Exercise prompt: Write out the records that follow exactly. Do not include pictures.
"""
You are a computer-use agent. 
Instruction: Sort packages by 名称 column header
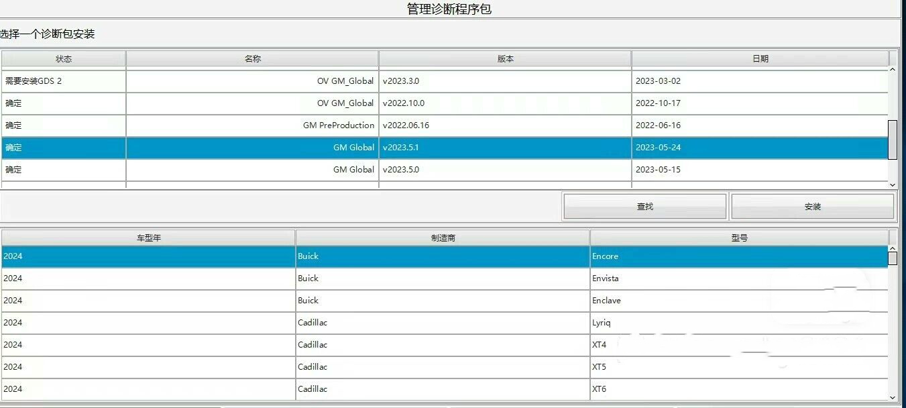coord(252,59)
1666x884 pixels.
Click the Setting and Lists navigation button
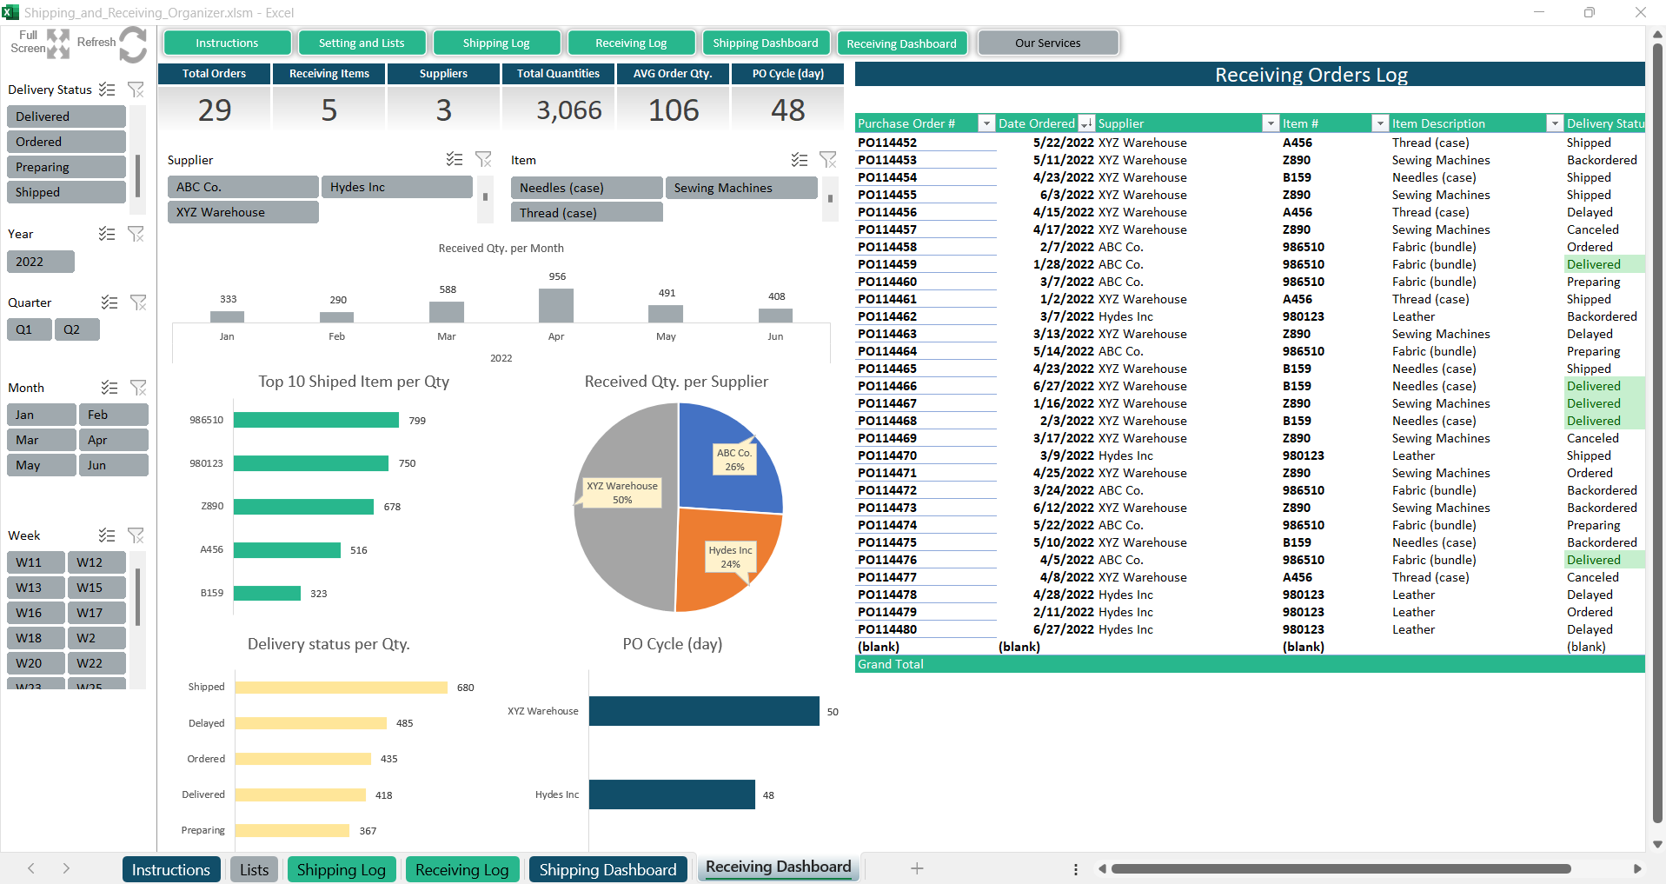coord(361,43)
"""
Written response:
You are a computer-use agent. 
Instruction: Sort packages by 名称 column header
coord(252,59)
1666x884 pixels.
Click the Setting and Lists navigation button
coord(361,43)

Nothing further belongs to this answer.